### Directives
• a. In the trail report, transcribe the passage starting with "Day 2 found" and going on through "it each year.".
• b. According to the trail report, what sleeping bag kept the hiker warm on the cold Friday night?

### Reading text

I had the opportunity to get dropped off and picked up in SW Virginia while my wife was passing through on a sister’s trip. For convenience, I decided the best route for her would involve a trip on the Appalachian Trail. I had some doubts about this as I am not an AT guy, preferring wilderness trails, LNT camps, and bushwacking to mile counting and shelters. It had been decades since I spent any time on the AT except for using it to connect to other trails.
Day 1 was a quick afternoon hike south from Hwy 16 at Partnership Shelter. Had to stop due to the early darkness this time of year (I don’t night hike when going solo).
Day 2 found me walking through a mix of farmland and forest, including the Raccoon Branch Wilderness with a camp along Hurricane Creek. I wasn’t looking forward to the more “developed” portions of the AT, but I found the farmland particularly pleasing even on a windy and cold day. I had opted to not bring a wind shirt…big mistake as I ended up wearing my rain jacket a good bit as that shield layer.
Even the overused grandad of trails like the AT can look pretty neat in the morning light. I was surprised at the good condition of much of the trail in this area considering the number of folks using it each year.
And although other areas may have more interesting geology, sometimes the little things are just as noteworthy. This was along a windy knife edge ridge before crossing SR 670 and heading into the Raccoon Branch Wilderness.
There were some really nice winter views along this stretch that I am sure will disappear as the “green tunnel” leafs out in the spring.
In a fit of ounce counting at the last minute, I decided to leave my reading glasses at home and carry a little pair of reading specs I got from Trail Designs. I think I’ll carry both next time – the specs to check maps and make notes with the pack on and the reading glasses safe in a case in the pack for longer use in the evening. The specs worked great for a short time but began to pinch in camp when worn more…they look a little goofy but that hasn’t bothered me!
Friday night saw temps down to about 20 with 30-50 mph winds to top it off. My kind of weather to be honest and limited the trail sharing to just a few folks. My Feathered Friends 30 degree bag kept me snug and warm with a base layer on. A warm cup of coffee on a cold morning beats almost everything else I can think of. I reviewed this Sea to Summit mug on Trailspace along with the FF bag (see gear review page).
Day 3 was a climb into the highlands – one of my favorite areas as it reminds me of my home country of Scotland. Through Fox Creek and up to Pine Mountain, then cheated a bit to shortcut along the Pine Mountain Trail and join back up with the AT near Mt Rogers. A mix of nice forestland,
and finally back in the high country…
Pine Mountain Trail allowed me to shortcut a crowded part of the AT near Massie Gap in Grayson Highlands State Park, while also enjoying that high country scrub with the famous miniature horses.
Met the expected crowd of folks along the AT (day hikers and thru’s) on the short section between the Pine Mtn Trail and Mt Rogers, but then lost everyone by continuing south to Elk Garden Ridge and a nice dry camp as the wind died down. Kept the Caldera Cone (see below and my gear review) going for some LNT heat after dinner. After dusk a bear strolled by a couple of hundred yards away but paid me no mind as I was quiet and not in one of the regular campsites. Sorry – too dark for a photo – I could make out its outline as it paced through the leafy forest downslope from my campsite. Definitely not a deer, of which there were many out there.

### Entries supplied
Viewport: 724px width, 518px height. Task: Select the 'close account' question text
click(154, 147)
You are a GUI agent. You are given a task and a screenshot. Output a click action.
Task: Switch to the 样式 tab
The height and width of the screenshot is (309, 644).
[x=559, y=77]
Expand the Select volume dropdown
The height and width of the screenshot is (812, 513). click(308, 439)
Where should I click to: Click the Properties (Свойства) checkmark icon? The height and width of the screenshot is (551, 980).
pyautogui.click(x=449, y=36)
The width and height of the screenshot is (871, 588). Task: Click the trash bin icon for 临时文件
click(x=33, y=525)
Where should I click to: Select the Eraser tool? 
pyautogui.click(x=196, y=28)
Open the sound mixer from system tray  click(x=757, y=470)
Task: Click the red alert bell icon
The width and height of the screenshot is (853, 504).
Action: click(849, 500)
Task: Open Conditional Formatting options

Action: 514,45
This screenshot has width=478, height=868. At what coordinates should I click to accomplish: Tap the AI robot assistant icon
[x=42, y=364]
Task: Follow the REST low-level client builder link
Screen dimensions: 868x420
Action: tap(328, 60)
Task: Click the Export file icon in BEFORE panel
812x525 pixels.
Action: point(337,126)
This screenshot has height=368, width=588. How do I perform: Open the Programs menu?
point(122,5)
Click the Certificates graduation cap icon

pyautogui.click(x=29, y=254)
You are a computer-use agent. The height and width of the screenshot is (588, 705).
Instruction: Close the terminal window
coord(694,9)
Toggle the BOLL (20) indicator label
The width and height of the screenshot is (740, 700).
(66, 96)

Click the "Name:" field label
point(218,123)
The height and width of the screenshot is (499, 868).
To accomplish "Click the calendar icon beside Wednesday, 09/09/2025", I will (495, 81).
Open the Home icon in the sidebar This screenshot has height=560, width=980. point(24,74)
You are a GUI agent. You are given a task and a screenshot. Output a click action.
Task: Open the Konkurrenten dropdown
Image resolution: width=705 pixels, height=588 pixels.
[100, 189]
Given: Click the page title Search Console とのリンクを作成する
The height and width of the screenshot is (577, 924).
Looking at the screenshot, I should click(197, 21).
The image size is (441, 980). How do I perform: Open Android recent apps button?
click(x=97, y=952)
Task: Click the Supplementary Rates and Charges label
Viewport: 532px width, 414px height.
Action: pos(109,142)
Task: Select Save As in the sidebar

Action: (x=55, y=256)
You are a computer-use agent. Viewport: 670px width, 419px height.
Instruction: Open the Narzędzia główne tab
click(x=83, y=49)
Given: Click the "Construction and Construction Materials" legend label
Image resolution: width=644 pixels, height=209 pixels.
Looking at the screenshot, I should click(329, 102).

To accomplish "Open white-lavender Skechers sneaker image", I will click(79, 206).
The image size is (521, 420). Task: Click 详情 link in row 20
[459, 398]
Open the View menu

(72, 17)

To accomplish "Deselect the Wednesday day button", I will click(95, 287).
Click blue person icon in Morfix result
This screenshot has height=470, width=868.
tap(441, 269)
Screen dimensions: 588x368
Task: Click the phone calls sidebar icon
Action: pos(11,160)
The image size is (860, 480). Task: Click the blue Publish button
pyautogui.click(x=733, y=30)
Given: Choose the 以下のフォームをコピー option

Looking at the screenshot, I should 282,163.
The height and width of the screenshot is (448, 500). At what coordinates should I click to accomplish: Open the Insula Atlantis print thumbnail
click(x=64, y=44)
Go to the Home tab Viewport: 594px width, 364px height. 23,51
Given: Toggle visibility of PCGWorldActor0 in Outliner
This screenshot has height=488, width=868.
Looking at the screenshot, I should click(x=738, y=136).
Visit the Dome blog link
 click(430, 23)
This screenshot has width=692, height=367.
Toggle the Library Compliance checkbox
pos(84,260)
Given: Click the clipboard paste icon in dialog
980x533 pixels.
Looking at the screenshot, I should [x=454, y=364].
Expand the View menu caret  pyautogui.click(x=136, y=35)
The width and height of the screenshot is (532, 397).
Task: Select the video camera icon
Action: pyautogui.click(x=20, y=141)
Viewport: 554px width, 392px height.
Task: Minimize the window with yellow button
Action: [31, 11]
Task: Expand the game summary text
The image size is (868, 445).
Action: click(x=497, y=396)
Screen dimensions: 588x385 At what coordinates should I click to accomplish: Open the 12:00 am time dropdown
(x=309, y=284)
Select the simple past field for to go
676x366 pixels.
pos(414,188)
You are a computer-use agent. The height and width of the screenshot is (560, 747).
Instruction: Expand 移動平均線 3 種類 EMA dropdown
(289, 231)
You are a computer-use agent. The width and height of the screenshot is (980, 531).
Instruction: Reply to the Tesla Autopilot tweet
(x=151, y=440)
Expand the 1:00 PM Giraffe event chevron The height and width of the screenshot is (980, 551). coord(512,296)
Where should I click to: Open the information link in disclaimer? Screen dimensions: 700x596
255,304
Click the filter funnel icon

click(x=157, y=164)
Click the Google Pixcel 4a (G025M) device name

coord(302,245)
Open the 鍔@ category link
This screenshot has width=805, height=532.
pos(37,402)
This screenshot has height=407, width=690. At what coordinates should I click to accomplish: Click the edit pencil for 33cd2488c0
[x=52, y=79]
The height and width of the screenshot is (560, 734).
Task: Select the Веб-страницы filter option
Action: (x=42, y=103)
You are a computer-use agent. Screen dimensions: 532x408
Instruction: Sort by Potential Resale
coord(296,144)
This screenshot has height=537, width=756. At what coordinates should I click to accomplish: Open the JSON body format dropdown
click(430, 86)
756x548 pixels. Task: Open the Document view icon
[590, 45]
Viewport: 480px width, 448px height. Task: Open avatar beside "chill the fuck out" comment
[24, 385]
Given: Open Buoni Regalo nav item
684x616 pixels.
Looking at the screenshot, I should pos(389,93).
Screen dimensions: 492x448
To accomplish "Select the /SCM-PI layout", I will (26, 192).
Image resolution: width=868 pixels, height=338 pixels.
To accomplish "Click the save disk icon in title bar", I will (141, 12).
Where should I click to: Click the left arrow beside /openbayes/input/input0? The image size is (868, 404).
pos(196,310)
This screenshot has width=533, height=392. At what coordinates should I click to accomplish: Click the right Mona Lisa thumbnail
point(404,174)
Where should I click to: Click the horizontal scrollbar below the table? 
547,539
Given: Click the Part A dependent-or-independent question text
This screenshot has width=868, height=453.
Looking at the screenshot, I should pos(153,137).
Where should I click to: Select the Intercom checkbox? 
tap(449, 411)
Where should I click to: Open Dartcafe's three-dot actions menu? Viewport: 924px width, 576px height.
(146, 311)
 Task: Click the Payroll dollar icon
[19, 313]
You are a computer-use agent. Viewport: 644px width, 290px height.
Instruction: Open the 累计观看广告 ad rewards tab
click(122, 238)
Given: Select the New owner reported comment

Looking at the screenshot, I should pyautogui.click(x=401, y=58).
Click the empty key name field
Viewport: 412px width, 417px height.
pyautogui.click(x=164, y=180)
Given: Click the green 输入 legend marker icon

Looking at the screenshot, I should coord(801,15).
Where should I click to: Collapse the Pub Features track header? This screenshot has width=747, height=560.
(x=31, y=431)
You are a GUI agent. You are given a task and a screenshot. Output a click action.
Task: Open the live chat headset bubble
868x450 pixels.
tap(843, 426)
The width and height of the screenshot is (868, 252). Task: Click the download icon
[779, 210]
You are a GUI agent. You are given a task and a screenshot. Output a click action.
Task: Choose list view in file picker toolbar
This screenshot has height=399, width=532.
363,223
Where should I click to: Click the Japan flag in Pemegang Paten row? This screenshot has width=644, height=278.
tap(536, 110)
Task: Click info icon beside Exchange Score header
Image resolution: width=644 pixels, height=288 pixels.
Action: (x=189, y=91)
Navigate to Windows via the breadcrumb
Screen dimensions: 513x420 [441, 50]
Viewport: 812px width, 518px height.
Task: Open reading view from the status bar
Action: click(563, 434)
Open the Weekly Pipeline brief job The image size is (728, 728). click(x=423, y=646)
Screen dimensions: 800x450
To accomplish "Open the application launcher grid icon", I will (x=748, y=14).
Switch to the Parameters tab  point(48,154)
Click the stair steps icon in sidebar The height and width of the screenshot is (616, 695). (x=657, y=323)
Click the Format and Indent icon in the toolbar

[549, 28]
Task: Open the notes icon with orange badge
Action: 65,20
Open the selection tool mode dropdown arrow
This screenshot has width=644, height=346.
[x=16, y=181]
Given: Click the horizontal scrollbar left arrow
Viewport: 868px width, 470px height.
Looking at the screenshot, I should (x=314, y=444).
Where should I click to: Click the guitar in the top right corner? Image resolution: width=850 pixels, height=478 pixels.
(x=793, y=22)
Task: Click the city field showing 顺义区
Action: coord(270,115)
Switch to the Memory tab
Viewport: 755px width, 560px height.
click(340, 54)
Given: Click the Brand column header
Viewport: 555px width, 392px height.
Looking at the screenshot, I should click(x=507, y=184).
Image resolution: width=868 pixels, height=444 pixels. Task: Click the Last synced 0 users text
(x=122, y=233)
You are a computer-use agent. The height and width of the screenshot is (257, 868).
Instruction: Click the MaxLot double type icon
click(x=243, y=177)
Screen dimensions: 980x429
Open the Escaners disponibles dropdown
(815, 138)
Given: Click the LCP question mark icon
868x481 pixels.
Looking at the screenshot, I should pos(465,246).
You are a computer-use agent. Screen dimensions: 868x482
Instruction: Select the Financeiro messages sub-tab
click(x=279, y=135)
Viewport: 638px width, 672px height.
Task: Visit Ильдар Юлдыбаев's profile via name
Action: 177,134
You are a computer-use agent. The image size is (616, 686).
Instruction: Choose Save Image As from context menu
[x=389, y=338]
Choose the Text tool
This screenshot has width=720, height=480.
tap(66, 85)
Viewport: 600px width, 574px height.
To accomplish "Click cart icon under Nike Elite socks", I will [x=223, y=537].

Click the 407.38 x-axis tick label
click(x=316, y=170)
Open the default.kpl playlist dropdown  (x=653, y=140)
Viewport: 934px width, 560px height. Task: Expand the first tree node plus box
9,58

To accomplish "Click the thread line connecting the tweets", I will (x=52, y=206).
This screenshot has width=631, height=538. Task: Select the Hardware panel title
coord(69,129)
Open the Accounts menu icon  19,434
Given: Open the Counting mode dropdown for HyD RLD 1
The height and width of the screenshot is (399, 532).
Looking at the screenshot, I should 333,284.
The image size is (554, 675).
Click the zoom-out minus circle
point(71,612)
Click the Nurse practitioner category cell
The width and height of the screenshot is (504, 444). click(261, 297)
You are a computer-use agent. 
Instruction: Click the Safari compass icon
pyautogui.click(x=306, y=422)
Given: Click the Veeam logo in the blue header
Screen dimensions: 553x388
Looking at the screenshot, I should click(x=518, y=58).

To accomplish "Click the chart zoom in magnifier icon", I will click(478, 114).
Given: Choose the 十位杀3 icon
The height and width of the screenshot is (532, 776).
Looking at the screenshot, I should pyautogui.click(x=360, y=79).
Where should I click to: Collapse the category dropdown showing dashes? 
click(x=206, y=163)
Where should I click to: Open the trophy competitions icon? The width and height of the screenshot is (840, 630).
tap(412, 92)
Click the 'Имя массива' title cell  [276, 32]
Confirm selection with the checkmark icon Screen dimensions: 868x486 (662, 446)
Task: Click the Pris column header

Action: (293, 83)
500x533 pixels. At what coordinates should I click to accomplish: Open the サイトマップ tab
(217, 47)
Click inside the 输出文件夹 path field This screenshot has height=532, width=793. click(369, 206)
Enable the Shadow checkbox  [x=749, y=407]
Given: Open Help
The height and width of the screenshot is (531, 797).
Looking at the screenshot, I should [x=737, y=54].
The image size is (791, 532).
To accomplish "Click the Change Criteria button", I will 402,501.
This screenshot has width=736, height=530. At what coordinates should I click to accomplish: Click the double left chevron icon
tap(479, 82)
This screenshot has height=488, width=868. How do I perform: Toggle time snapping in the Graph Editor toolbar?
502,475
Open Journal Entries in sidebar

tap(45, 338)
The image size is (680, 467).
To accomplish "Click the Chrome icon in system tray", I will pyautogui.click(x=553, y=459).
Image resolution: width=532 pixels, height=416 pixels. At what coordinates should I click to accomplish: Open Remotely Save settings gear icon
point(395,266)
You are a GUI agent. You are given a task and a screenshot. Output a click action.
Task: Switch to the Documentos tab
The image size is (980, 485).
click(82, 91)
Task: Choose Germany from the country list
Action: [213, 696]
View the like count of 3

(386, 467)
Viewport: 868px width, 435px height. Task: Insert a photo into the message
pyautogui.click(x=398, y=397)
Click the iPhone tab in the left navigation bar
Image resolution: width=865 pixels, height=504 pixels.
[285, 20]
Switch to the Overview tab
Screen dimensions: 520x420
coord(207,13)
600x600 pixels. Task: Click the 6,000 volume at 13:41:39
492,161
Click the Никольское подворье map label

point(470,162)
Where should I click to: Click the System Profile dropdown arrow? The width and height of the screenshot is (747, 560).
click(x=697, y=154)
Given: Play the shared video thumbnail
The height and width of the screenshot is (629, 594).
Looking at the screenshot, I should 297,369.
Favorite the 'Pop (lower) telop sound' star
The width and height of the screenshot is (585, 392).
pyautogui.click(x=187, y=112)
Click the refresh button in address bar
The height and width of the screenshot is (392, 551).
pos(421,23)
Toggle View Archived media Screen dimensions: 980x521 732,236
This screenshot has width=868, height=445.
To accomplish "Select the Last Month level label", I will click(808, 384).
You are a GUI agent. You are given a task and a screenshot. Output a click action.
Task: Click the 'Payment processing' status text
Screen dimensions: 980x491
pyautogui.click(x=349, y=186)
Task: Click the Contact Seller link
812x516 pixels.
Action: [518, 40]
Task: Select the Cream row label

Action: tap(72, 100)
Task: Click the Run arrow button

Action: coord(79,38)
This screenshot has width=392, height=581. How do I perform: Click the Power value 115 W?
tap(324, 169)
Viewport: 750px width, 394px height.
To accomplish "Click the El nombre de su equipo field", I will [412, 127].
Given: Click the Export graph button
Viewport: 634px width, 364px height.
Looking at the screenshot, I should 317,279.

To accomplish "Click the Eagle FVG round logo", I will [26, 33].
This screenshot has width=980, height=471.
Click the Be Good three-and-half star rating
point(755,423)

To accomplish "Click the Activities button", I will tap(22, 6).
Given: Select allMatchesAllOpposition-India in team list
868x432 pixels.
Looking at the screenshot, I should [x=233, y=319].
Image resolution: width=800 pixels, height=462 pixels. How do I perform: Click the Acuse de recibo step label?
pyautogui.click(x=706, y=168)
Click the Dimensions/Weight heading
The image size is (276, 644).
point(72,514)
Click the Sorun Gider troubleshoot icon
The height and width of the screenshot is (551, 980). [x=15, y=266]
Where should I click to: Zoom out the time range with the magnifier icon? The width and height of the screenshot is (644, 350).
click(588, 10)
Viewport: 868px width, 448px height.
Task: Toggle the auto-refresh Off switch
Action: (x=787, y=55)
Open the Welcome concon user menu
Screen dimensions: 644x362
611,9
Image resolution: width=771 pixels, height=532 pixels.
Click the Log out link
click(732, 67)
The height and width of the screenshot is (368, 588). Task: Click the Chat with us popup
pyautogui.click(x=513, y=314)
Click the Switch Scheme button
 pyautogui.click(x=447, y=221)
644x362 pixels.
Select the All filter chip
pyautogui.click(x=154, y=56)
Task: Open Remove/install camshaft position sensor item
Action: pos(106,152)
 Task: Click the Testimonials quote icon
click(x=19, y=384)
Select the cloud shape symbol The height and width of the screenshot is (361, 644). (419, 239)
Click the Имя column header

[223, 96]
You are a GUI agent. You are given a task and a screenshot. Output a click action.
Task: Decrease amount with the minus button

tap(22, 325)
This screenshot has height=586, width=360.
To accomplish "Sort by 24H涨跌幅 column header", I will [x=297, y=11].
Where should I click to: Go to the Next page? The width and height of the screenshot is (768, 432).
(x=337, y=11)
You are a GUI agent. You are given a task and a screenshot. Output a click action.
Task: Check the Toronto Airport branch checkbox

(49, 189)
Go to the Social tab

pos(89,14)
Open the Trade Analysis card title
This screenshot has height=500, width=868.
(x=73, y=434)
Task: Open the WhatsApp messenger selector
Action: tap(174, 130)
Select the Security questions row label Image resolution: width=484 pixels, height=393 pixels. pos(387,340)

### Results
• a.
Day 2 found me walking through a mix of farmland and forest, including the Raccoon Branch Wilderness with a camp along Hurricane Creek. I wasn’t looking forward to the more “developed” portions of the AT, but I found the farmland particularly pleasing even on a windy and cold day. I had opted to not bring a wind shirt…big mistake as I ended up wearing my rain jacket a good bit as that shield layer.
Even the overused grandad of trails like the AT can look pretty neat in the morning light. I was surprised at the good condition of much of the trail in this area considering the number of folks using it each year.

• b. A Feathered Friends 30 degree bag, used with a base layer on.